**STORED DATA**
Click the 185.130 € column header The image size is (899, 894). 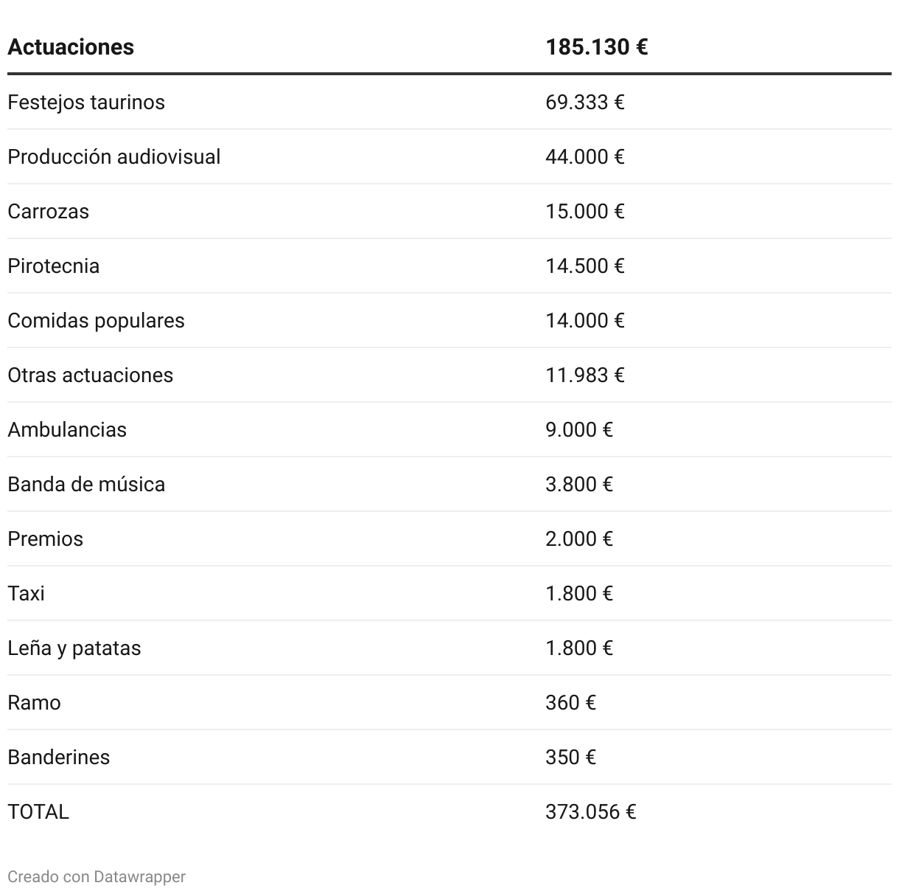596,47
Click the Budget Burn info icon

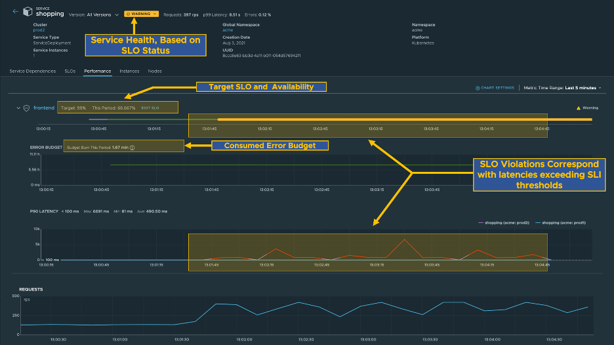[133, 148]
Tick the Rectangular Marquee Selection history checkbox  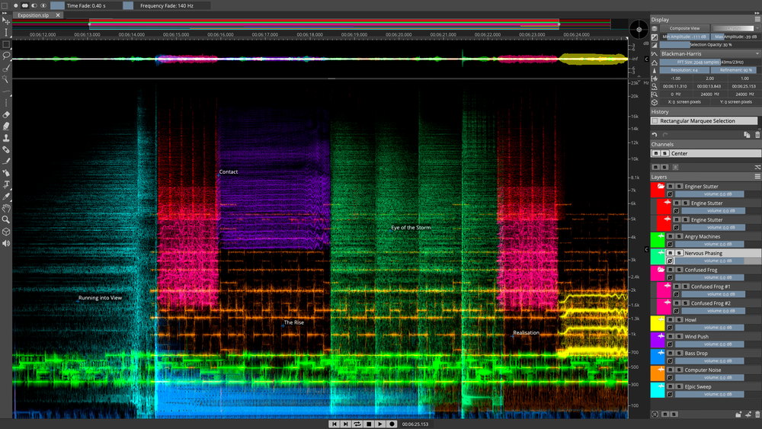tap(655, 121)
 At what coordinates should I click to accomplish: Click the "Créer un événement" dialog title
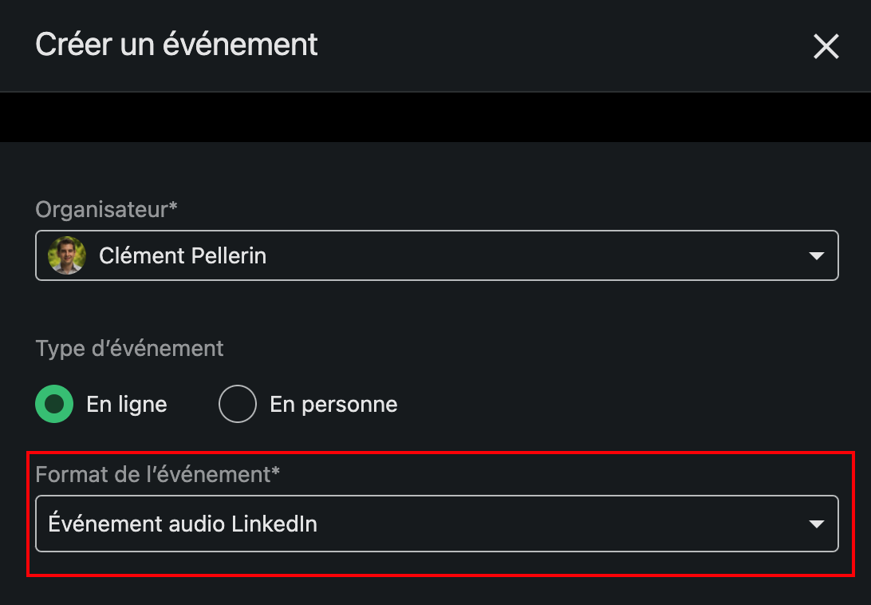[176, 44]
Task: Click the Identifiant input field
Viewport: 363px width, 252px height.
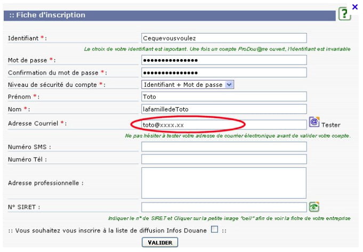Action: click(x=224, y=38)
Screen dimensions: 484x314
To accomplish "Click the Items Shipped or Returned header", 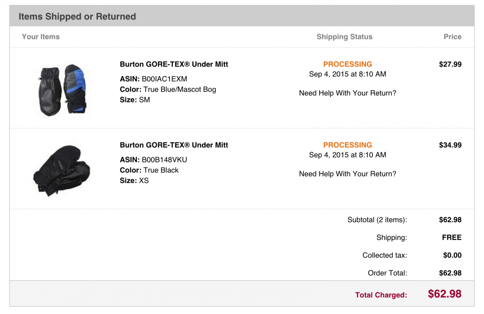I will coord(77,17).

**ASSIGNMENT**
From the listing above, please give again the lines that begin with the line holding "At what coordinates" and go on through the line holding "Screen dimensions: 484x314", exactly, both ends included, minus any picture.

**RESPONSE TO THE EXERCISE**
 At what coordinates should I click to accomplish: Click the "Créer un événement" dialog title
[176, 44]
Task: Click the Identifiant input field
Viewport: 363px width, 252px height.
Action: click(x=224, y=38)
Screen dimensions: 484x314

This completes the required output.